I was reminded of this phenomenon recently when I went to a conference. I took page after page of notes at the sessions I attended. I had dozens of significant conversations with fellow attendees. I was going hard from early morning until late at night.
As a result, I had some valuable takeaways that I was able to articulate: some overarching themes and "big picture" conclusions I had developed.
However, when I woke up on the morning of my flight out of town, I was hit with a much more powerful insight that came seemingly out of nowhere. It didn't appear to be directly related to anything that had been said at the conference or anything that I wrote down. It wasn't connected to my intentional efforts to get the most out of the events I attended.
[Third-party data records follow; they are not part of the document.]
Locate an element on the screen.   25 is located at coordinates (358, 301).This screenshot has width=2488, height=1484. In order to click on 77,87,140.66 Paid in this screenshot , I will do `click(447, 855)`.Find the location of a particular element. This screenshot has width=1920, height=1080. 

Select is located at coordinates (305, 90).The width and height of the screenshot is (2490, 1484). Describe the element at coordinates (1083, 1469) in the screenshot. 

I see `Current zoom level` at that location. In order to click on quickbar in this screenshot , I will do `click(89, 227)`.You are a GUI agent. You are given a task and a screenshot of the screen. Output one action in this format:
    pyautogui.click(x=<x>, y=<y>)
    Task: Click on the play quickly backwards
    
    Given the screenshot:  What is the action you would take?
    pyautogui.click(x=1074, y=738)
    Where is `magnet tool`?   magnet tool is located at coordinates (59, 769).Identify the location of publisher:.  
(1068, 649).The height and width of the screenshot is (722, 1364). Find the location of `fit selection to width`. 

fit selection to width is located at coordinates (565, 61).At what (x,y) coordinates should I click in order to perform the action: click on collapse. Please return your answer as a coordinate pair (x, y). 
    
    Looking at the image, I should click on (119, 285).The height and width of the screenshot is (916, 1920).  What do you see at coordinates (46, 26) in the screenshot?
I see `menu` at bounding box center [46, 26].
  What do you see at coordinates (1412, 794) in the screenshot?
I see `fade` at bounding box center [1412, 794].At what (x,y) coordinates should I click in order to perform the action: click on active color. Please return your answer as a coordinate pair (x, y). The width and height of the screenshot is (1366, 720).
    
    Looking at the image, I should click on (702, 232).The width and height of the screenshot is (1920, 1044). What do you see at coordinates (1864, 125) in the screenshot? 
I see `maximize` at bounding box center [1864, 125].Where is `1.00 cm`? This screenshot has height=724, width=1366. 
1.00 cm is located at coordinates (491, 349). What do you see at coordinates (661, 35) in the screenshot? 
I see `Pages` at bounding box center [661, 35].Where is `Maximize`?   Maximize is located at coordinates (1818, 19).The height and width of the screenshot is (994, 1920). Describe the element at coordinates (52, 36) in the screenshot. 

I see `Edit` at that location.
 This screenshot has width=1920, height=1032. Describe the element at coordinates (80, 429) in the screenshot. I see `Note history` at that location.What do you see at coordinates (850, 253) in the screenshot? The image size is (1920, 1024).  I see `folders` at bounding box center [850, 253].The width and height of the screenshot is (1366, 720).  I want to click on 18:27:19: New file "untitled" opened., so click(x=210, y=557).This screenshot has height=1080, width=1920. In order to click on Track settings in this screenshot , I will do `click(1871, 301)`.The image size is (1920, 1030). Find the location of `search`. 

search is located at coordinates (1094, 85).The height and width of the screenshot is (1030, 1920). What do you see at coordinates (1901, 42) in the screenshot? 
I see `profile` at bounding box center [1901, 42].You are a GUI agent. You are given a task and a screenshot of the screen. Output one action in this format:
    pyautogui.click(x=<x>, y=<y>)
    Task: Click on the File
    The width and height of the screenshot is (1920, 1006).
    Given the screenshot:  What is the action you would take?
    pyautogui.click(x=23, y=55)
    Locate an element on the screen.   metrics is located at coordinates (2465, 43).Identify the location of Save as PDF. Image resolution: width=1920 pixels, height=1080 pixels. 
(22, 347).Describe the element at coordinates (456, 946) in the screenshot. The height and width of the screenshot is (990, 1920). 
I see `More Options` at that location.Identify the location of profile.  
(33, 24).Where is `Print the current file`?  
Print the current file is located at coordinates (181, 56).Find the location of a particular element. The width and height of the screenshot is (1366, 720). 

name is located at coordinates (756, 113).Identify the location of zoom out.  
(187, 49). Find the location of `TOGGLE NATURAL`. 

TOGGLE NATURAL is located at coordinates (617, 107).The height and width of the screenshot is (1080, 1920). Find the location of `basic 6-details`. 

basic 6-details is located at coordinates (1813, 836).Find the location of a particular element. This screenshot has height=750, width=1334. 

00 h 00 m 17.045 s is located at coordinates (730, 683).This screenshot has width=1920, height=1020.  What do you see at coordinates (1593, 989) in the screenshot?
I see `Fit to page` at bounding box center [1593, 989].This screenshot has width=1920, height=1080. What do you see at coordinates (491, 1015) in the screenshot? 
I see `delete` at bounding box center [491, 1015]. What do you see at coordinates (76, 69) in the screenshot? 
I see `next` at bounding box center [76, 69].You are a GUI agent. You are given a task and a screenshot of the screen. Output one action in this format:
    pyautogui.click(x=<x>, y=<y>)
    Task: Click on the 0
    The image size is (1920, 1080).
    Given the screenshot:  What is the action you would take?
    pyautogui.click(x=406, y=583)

No, this was an intuitive leap that seemed to be a synthesis of my conference experiences. This was evidence not of conscious learning, but of subconscious transformation.
I had thought I was at the conference to solve a particular problem. My intuitive mind solved a different one without my deliberate input or awareness.
It's not hard to imagine that I, like the eighth graders, might look askance at this mismatch of expectations and reality and think that I wasn't getting what I had paid for. I could dismiss the intuitive leap I had made as something unrelated to the work at hand. I might feel disappointed that I hadn't left the conference with action steps toward achieving the outcome I had been looking for.
However, I did get exactly what I wanted; more than that, I got what I needed. It didn't show up in the exact package I had been expecting, but it was all the more valuable for that.
This is the way it is with so much of the growth we experience. By the time we have grown, we take it for granted. We're searching for signs that it's happened, but we can't find any. It's like looking for our glasses when we're already looking through them.
We will be more content—and probably more effective—if we accept that our most profound growth and development will not be visible to us when it happens. It may be something we only see in retrospect, or we may have to rely on others to reflect it back to us and help us see it.
It's nice to have superficial markers of progress to help us stay motivated. I have those pages of notes from the conference. I have new frameworks I can use to accomplish specific goals. But that is not the whole story. There is more happening beneath the surface, and we can be on the lookout for these more subtle signs, too.
Even when we can't find the indicators of transformation, it's probably still happening. We can just keep going and trust that we'll figure it out eventually. The difference is that, instead of feeling frustrated and hopeless, we can embrace the discomfort of that liminal space prior to our awareness of our own evolution. It makes things a little more tolerable. Maybe we can be a tiny bit more patient when we know what is coming.